TASK DIRECTIONS
Reproduce the lines below exactly, from the one containing "You are a computer-use" through the one containing "This screenshot has", both included. Leave out any pictures.

RECORDS SHOWN
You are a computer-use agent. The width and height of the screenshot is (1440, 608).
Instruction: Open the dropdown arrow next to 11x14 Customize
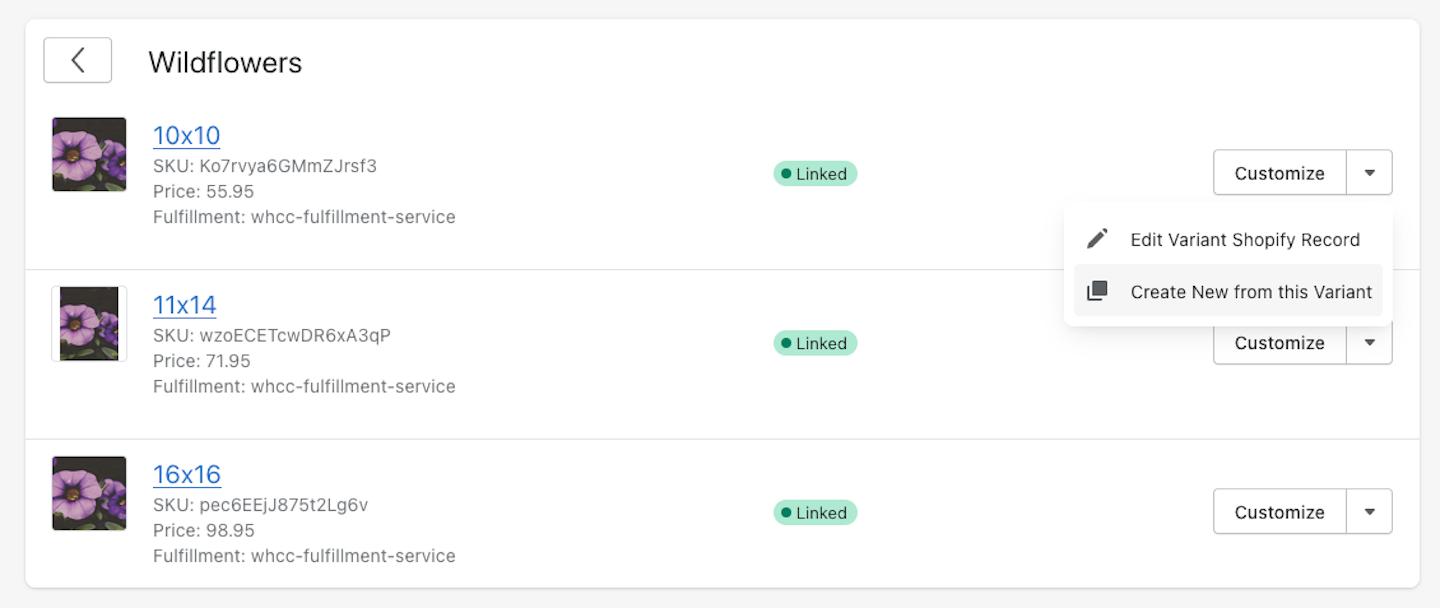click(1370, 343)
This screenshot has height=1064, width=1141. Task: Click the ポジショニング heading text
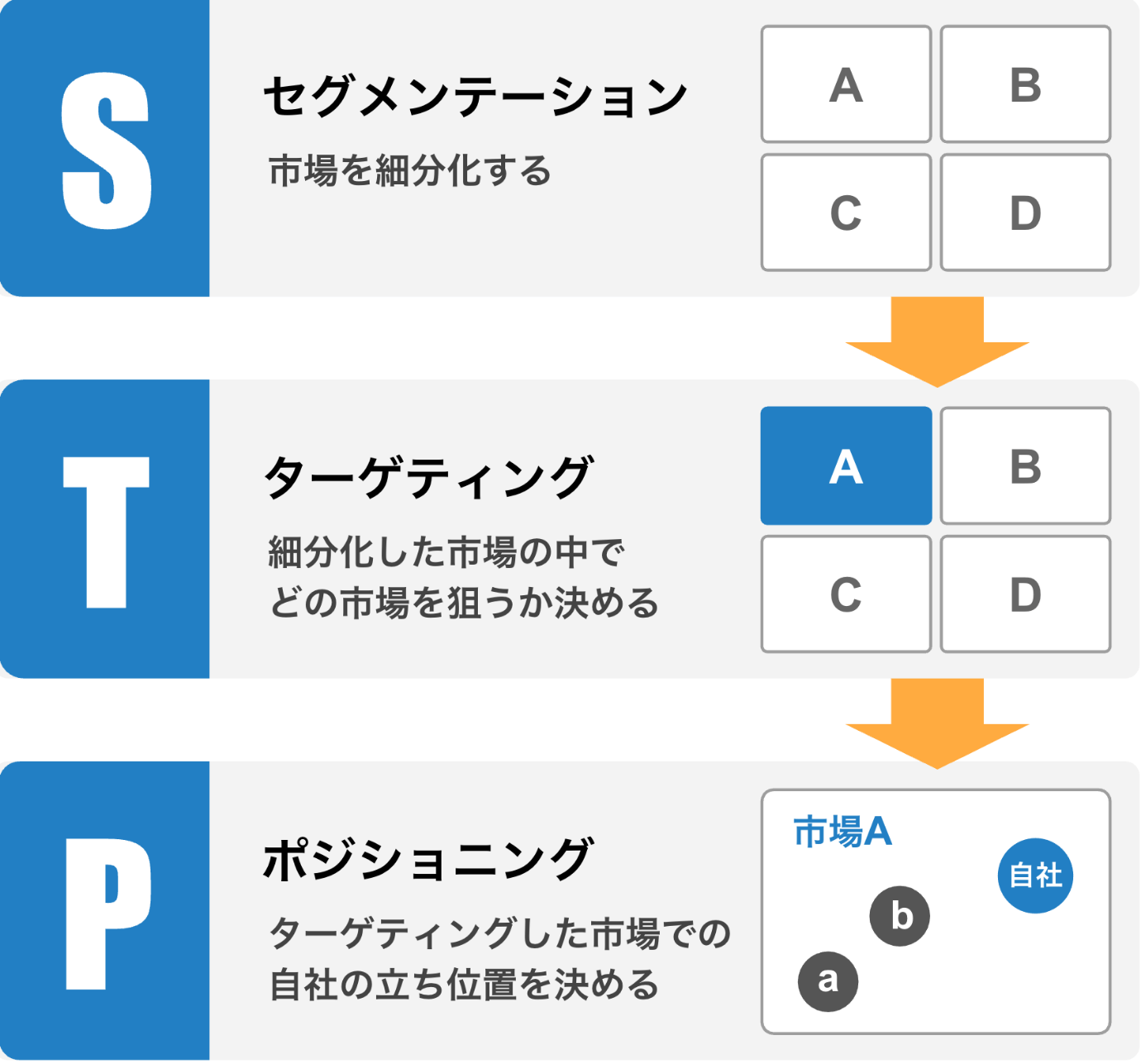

---

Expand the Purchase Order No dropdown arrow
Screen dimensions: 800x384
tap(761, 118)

TASK RESPONSE
You are a computer-use agent. The width and height of the screenshot is (1440, 608).
Instruction: Open the dropdown arrow next to 11x14 Customize
click(1370, 343)
This screenshot has height=1064, width=1141. Task: Click the ポジショニング heading text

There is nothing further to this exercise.